(Entries for locating displayed items)
________
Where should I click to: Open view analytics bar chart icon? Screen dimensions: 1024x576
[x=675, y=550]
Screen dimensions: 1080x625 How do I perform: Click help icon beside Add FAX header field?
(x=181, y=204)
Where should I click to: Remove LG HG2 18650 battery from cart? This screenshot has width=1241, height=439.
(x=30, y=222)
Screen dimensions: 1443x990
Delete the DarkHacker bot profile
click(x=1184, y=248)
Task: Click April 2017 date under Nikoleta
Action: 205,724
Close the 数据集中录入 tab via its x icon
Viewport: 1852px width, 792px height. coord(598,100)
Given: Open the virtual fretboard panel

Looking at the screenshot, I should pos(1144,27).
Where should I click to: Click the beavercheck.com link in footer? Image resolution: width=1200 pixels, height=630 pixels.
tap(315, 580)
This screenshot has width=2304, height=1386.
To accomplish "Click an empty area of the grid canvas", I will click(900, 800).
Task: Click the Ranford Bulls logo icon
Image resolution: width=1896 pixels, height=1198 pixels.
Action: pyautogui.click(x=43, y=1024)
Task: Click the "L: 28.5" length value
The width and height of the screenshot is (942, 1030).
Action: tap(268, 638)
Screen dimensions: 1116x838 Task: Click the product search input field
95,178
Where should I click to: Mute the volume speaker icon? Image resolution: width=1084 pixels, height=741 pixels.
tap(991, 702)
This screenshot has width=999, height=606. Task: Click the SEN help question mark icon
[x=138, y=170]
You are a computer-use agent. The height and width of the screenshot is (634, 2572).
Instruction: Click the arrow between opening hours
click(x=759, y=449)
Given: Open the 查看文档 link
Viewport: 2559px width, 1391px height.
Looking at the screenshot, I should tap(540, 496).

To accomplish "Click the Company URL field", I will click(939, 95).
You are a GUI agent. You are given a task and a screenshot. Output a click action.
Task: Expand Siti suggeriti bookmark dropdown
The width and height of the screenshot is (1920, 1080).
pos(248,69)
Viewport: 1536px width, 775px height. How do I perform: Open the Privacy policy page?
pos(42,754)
________
◆ Task description
Copy the entries exactly, starting with the line that contains "You are a GUI" and continuing through the last of the entries.

◆ Exercise solution
You are a GUI agent. You are given a task and a screenshot. Output a click action.
Task: Expand Siti suggeriti bookmark dropdown
The width and height of the screenshot is (1920, 1080).
pos(248,69)
Viewport: 1536px width, 775px height. How do I perform: Open the Privacy policy page?
pos(42,754)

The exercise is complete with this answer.